Ask HN: Are you developing anything for Windows mobile phone 7? - gdhillon
Just curious if anyone here is doing any work for Windows mobile app?. Just read on TC that they reached 50K published apps mark.<p>http://techcrunch.com/2011/12/27/windows-phone-marketplace-hits-50000-published-apps/
======
ashvs
Yes, we (i.e., the YouVersion team) have been actively developing and
releasing Windows Phone 7 versions of our app for just over a year as of now.

While I'm not authorized to reveal the percentage of our approximately 36
million unique installs (i.e., installs on unique devices) that can be
attributed to Windows Phone devices, I can say that we're continuing to invest
in the ongoing development of our Windows Phone app.

Our soon to be released, next version of the Windows Phon app will feature a
number of enhancements related to features made available in the recent Mango
update (i.e. Windows Phone 7.5).

### SUPPLIED RECORDS

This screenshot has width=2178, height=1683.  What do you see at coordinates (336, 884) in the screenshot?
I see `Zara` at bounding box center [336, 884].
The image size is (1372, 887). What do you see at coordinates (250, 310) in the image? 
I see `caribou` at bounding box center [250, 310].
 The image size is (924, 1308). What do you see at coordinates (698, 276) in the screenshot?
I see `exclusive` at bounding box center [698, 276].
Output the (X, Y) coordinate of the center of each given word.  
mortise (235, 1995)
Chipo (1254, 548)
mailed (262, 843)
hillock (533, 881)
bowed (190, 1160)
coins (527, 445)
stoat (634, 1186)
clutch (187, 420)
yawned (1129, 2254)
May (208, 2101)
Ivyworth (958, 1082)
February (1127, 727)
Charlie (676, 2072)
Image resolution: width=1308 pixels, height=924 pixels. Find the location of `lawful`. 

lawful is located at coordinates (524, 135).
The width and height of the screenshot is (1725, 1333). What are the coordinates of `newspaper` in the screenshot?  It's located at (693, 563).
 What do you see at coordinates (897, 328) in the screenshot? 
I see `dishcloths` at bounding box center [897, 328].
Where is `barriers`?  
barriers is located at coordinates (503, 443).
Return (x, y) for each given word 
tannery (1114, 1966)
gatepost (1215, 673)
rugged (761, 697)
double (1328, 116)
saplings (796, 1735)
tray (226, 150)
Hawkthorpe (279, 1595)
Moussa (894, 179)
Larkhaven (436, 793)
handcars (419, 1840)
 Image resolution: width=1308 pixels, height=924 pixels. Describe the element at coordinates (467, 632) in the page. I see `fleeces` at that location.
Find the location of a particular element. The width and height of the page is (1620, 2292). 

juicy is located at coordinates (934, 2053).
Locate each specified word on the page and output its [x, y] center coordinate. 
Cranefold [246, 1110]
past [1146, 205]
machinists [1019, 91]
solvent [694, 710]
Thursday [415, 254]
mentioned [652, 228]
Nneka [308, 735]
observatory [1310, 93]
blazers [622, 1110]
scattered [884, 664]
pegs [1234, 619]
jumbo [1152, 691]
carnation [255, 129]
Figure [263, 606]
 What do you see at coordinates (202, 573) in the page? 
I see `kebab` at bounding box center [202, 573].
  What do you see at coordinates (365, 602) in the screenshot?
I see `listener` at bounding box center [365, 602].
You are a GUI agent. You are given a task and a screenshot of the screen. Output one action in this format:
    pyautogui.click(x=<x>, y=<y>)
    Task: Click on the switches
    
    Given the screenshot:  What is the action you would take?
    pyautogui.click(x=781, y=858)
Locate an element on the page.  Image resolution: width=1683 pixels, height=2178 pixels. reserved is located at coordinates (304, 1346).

### CHALLENGE
Could you continue the Hacker News thread about developing for Windows Phone 7, starting right after its last sentence?

### RESPONSE TO THIS TASK
For more information on our Windows Phone app, including screenshots and
comparisons to our apps for other platforms (e.g., iOS, Android, Blackberry,
WebOS, etc.), please refer to the following link:

<http://www.youversion.com/mobile/wp>

------
kgutteridge
It must be the only mobile platform I havent found time to write anything for
personally (this year managed to get apps in the relevant stores for iOS,
Android, WebOS, Meego and Symbian)

I do really like the look of the Lumia and will always have a soft spot for
Nokia, having to use Windows for the development OS is the large mental
barrier that has caused me not to have a dabble, as it feels, most likely
wrongly that it will take a while to get into.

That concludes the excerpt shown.